Травмированные люди, независимо от характера травмы, похожи друг на друга. У всех травматических симптомов есть общие черты. Способы их восстановления тоже похожи. Герман делится с читателями своими методиками исцеления травм любого рода.
Ключевые идеи книги.
Идея № 1. Психологическая травма проявляется в симптомах перевозбуждения, вторжения и избегания
В момент травмы человек осознает себя бессильным перед превосходящей силой, которая может сделать с ним все, что угодно. Он может пережить это во время природной катастрофы или в результате преступления.
После таких событий он утрачивает чувство контроля над собственной жизнью и сомневается в ее смысле. Принято считать, что такие события все-таки случаются довольно редко. Но Герман уверена, что изнасилование, избиения и другие формы насилия и унижения веками были обыденной жизнью для женщин. Да и боевые психические травмы невозможно назвать чем-то исключительно редким: ХХ век был богат на войны и конфликты, да и XXI стремится не отстать от него. Так что от травмирующих событий самого чудовищного характера не застрахован никто, и случиться они могут в любой момент. Их экстраординарность заключается не в их редкости, а в том, что они производят такое тяжелое воздействие на психику, угрожая жизни, здоровью и грозя смертью. Это вызывает ощущение ужаса и бессилия.
Опасность запускает в теле и мозге комплекс реакций. Сначала возбуждается симпатическая нервная система, вызывая прилив адреналина, приводящий в состояние боевой готовности. Человек полностью сконцентрирован, он так сосредоточен на задаче выжить, что не замечает голода, холода или боли. Таковы нормальные адаптивные реакции, когда человек входит в активный режим «бей или беги».
Но если он не может ни бежать, ни драться, если все действия бесполезны, вся адаптивная система приходит в беспорядок. Реакция есть, но она пропадает впустую, а ее отдельные компоненты действуют еще долго после исчезновения непосредственной опасности.
Это вызывает долговременные и глубокие трансформации в нервной системе, эмоциях, памяти, мышлении. Травмированный человек может испытывать сильные чувства, но забыть о травмирующем событии, или наоборот – все прекрасно помнить о нем, но не испытывать никаких эмоций.
Есть три основные категории посттравматического стрессового расстройства – перевозбуждение, вторжение и избегание. Во время перевозбуждения человек постоянно ожидает какой-то опасности или нападения. Вторжение – это постоянное переживание травматического события. Избегание – это реакция онемения, отказа от сопротивления.
При симптоме перевозбуждения нервная система травмированного человека постоянно готова к опасности. Это возбуждение на физиологическом уровне постоянно сопровождает пострадавшего. Он плохо спит, вздрагивает от малейшего шороха, почти на все реагирует с раздражением. Он страдает ночными кошмарами и психосоматическими нарушениями, становится раздражительным и агрессивным. Так проявляется реакция «бей или беги», которая осталась нереализованной в момент травмы.

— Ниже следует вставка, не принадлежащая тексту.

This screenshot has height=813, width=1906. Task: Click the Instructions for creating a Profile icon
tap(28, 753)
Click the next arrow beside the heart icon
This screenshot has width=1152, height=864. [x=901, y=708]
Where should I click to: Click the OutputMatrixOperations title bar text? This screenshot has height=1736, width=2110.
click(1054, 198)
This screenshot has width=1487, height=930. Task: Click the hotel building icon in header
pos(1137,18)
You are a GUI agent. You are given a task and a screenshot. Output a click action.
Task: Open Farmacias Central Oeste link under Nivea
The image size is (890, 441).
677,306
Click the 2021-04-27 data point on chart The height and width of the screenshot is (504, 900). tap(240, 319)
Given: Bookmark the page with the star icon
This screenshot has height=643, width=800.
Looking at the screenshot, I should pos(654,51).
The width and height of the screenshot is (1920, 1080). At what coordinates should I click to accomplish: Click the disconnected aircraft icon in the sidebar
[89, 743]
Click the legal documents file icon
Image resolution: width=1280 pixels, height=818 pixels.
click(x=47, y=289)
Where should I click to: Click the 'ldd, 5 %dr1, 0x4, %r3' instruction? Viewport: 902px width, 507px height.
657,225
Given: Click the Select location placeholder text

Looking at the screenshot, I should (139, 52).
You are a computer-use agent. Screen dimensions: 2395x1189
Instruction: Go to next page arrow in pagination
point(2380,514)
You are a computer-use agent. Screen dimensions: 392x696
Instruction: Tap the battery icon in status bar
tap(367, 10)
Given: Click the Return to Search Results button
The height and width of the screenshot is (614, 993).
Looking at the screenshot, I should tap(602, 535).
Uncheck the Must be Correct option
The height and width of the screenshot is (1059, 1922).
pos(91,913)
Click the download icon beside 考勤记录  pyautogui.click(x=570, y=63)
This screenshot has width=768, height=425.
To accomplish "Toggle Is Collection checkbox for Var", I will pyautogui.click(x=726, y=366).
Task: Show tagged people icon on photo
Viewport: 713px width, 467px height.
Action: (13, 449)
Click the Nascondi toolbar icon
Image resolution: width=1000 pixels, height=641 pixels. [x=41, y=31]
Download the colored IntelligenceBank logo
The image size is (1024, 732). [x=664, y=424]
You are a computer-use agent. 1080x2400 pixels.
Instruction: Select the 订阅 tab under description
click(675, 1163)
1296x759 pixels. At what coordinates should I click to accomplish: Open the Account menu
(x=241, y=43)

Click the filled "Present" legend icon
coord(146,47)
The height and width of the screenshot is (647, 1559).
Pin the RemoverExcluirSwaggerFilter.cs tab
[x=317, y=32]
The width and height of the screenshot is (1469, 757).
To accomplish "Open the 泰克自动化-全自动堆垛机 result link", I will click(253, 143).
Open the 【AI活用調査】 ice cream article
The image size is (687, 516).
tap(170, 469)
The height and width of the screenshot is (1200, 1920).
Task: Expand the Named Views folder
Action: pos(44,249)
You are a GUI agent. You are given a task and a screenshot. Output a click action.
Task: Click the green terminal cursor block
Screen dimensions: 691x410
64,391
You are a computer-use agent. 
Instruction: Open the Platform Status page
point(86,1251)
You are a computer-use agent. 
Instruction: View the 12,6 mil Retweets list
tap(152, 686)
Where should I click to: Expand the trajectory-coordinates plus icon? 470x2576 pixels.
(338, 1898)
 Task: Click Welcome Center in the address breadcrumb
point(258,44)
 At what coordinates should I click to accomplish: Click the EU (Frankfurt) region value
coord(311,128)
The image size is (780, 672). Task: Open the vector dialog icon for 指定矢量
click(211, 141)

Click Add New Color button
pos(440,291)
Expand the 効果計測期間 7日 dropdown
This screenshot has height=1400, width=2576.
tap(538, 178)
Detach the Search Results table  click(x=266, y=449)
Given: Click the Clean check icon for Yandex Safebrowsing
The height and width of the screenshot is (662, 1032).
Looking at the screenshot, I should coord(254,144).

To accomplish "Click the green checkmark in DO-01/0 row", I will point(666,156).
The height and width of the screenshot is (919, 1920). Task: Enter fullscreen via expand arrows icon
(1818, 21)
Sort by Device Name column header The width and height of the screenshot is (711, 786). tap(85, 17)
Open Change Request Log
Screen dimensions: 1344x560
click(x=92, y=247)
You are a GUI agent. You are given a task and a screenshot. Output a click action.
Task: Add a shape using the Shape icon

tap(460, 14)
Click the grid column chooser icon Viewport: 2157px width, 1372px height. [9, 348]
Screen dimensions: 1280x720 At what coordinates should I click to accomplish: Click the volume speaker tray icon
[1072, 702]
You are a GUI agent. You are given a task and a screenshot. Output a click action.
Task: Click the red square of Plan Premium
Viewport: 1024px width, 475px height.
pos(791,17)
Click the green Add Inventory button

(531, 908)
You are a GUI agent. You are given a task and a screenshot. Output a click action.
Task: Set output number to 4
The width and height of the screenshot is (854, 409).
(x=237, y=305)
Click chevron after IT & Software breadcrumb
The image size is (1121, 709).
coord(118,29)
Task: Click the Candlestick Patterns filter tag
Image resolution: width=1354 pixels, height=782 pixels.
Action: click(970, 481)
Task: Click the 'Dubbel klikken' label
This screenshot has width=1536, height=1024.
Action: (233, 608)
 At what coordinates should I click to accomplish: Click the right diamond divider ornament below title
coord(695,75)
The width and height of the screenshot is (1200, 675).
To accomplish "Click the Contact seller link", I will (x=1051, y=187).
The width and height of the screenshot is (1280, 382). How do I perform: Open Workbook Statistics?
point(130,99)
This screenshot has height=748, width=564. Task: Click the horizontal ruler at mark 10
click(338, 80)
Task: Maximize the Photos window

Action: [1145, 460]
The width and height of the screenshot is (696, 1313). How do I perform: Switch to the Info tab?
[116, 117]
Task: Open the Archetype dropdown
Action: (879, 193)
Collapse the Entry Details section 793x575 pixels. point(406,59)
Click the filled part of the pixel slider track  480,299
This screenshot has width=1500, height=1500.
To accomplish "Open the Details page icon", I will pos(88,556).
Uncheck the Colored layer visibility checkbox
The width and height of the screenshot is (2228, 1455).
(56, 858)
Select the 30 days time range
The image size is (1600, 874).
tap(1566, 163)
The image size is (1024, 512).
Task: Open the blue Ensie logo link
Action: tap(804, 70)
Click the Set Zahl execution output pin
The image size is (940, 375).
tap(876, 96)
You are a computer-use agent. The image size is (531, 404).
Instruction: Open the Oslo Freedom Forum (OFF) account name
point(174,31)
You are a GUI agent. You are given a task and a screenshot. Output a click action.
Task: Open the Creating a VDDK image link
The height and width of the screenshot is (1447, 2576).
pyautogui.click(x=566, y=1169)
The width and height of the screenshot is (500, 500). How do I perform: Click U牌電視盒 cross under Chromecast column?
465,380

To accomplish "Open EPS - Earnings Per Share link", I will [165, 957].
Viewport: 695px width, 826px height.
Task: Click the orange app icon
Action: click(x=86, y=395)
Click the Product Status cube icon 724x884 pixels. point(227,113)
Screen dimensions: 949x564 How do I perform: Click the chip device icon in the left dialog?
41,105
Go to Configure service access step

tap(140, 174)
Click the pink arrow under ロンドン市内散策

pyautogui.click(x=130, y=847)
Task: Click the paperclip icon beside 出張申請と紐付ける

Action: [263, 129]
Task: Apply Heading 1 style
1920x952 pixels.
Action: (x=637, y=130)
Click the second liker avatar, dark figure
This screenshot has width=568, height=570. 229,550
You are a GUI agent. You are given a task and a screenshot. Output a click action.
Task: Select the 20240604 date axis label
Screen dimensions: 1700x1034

При вторжении, или интрузии, люди долго переживают травмирующее событие снова и снова. Они не могут жить обычной жизнью – травма то и дело напоминает о себе, будто время остановилось именно на этом моменте. Воспоминания всплывают в любой момент, как флешбэки в фильме, и снятся по ночам как повторяющиеся кошмары. Даже в самой безопасной среде травмированные не чувствуют себя спокойно: травма то и дело напоминает о себе. У таких воспоминаний нет вербального контекста и нарратива, они приходят в виде нестираемых образов и ощущений.
Это не обычные воспоминания, а именно образы. И травматические сны тоже отличаются от обычных сновидений. Они с точностью воспроизводят травмирующее событие, и такие сны часто повторяются, спящий ощущает их как реальность.
Иногда травмирующее событие воспроизводится в виде действий, повторяющих его. Так, маленькие дети, которые подверглись сексуальному насилию, не могут о нем говорить, но воспроизводят в игре. Так делал ребенок, которого изнасиловал бэбиситтер, который еще и заставил его сняться в порнографическом фильме. Такие игры мрачные и монотонные, они отличаются от обычных, свободных и легких детских игр.
Во время травмирующего события психика человека может впасть в избегание – он будто застывает, наблюдая за происходящим со стороны, в состоянии, напоминающем гипнотический транс. Так бывает, если в момент нападения или катастрофы он был совершенно бессилен что-либо сделать. Его сознание регистрирует события, но их реальный смысл теряется, искажается, реакция притупляется. Человек цепенеет в ожидании смерти, и это помогает ему справиться с нестерпимой болью.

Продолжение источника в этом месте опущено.